The company’s board of directors consists of five members. Its executive committee consists of three members, including the chairman and chief executive officer. Its shareholders are composed of both institutional and individual investors. The company has a market capitalization of $22 billion, and its revenue is proliferating. Its earnings per share are expected to increase significantly over the next few years.
Think and Learn Pvt Ltd is engaged in the educational technology (Edu-tech) segment of the business. It offers teaching aids, content, and tools for students from class 4th to class 12th. It also provides education services for various competitive and entrance examinations such as the Common Admission Test (CAT) and other Master of Business Administrative (MBA) entrance exams, Common Entrance Test (CET) and other engineering entrance exams, Indian Administration Service (IAS) and other civil service examinations, Graduate Record Examination (GRE), and Graduate Management Admission Test (GMAT). The company was incorporated on 30 November 2011. It is registered with the Registrar of Companies – Bangalore.
The company’s directors are Byju Raveendran and Divya Gokulnath. The company has a current market cap of US$22.3 billion. The company has increased in recent years and has become a popular choice among investors. However, the slow economy may affect the company’s revenue in the future.

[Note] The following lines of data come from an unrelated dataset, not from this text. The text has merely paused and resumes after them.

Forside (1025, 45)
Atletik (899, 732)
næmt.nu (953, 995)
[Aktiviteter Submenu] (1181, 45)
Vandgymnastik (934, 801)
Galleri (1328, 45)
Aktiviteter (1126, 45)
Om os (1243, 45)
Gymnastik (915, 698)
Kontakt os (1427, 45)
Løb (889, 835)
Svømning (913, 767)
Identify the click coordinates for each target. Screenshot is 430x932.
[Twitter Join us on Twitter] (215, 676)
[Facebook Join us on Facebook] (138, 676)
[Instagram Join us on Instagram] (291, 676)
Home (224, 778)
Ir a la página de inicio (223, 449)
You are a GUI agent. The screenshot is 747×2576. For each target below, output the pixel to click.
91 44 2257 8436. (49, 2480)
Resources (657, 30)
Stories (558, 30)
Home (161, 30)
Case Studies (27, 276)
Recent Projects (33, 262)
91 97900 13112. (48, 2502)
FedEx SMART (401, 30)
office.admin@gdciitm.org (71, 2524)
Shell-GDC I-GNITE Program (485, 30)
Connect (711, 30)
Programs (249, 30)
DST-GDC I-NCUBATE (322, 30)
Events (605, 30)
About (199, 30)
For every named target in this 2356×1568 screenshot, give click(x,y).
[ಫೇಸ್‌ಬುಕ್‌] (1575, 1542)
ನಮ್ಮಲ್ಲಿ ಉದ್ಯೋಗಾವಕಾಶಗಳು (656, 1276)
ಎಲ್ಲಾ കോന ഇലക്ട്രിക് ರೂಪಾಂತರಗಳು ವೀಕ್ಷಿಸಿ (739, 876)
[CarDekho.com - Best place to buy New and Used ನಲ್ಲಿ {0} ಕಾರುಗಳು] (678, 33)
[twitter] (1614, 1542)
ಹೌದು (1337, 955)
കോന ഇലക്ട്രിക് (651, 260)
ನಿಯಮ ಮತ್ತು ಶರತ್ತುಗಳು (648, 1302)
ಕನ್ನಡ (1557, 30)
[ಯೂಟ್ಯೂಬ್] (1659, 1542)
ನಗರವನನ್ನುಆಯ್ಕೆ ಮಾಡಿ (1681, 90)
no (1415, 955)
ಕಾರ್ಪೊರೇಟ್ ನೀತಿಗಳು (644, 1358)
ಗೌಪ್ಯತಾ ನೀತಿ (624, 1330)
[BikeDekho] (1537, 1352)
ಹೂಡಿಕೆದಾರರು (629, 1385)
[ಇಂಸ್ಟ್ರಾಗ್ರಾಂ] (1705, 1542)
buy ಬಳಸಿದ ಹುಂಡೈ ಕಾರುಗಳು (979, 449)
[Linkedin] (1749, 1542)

Recently, Byju’s has been under scrutiny after the company missed a $40 million interest payment. The company has now completed a long-awaited audit of all its group units and is expected to incorporate the results into its consolidated financials this week.
It has also announced that it will acquire American edtech firm 2U for US$2.4 billion. The deal is expected to boost Byju’s global presence and expand its leadership team. In addition, the acquisition will help the company to diversify its product portfolio and strengthen its revenue base.
The company is also looking at potential acquisitions of a number of other online education businesses. These deals will help it expand its reach across the country and improve its operational efficiency. The company is a popular choice for investors due to its solid financials and growing revenues.
Investors should keep a close eye on the company’s earnings reports, as these will have an impact on the share price. If the company fails to meet expectations, the stock price will likely decline. However, if the company delivers better-than-expected earnings, its shares could rise significantly.